Goal of the exercise:
Please copy every one of the records below word for word, leaving the pictures out of your answer.

Data supplied:
--- start ---
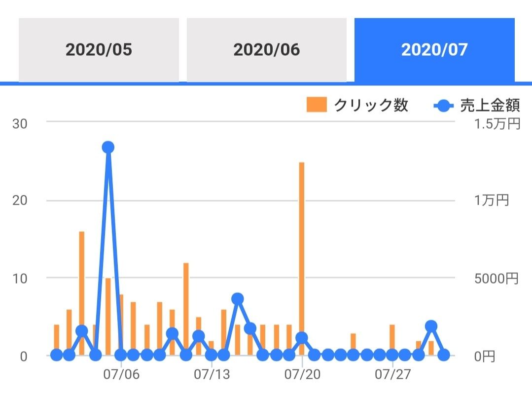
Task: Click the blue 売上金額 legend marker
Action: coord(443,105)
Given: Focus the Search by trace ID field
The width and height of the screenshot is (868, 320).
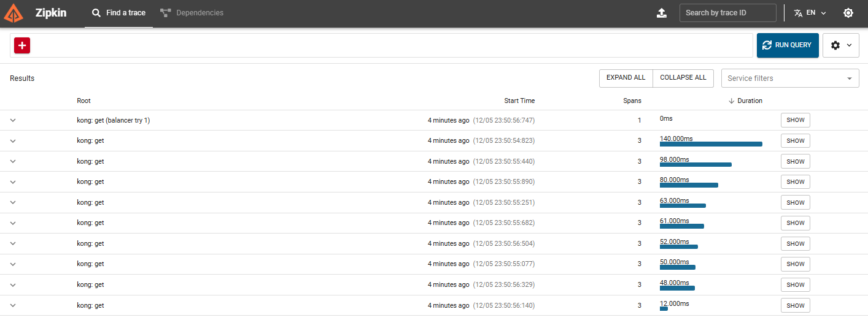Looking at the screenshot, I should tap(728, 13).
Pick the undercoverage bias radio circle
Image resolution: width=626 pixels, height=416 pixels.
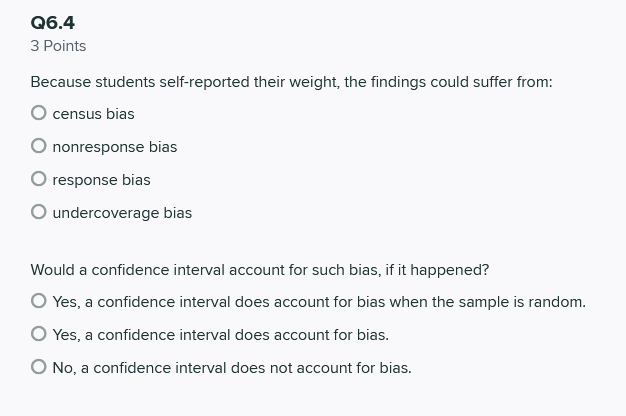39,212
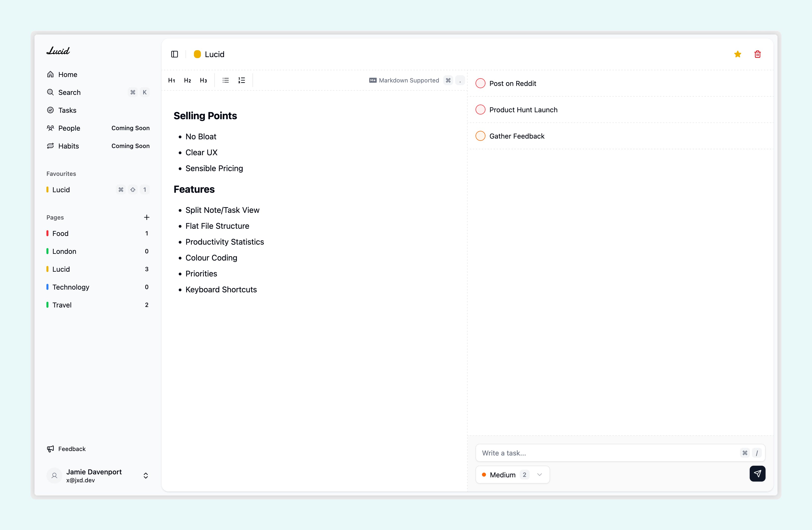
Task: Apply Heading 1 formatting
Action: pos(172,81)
--- end ---
Complete output:
Task: Click the blue 売上金額 legend marker
Action: coord(443,105)
Given: Focus the Search by trace ID field
The width and height of the screenshot is (868, 320).
Looking at the screenshot, I should tap(728, 13).
Pick the undercoverage bias radio circle
Image resolution: width=626 pixels, height=416 pixels.
39,212
Task: Apply Heading 1 formatting
Action: pos(172,81)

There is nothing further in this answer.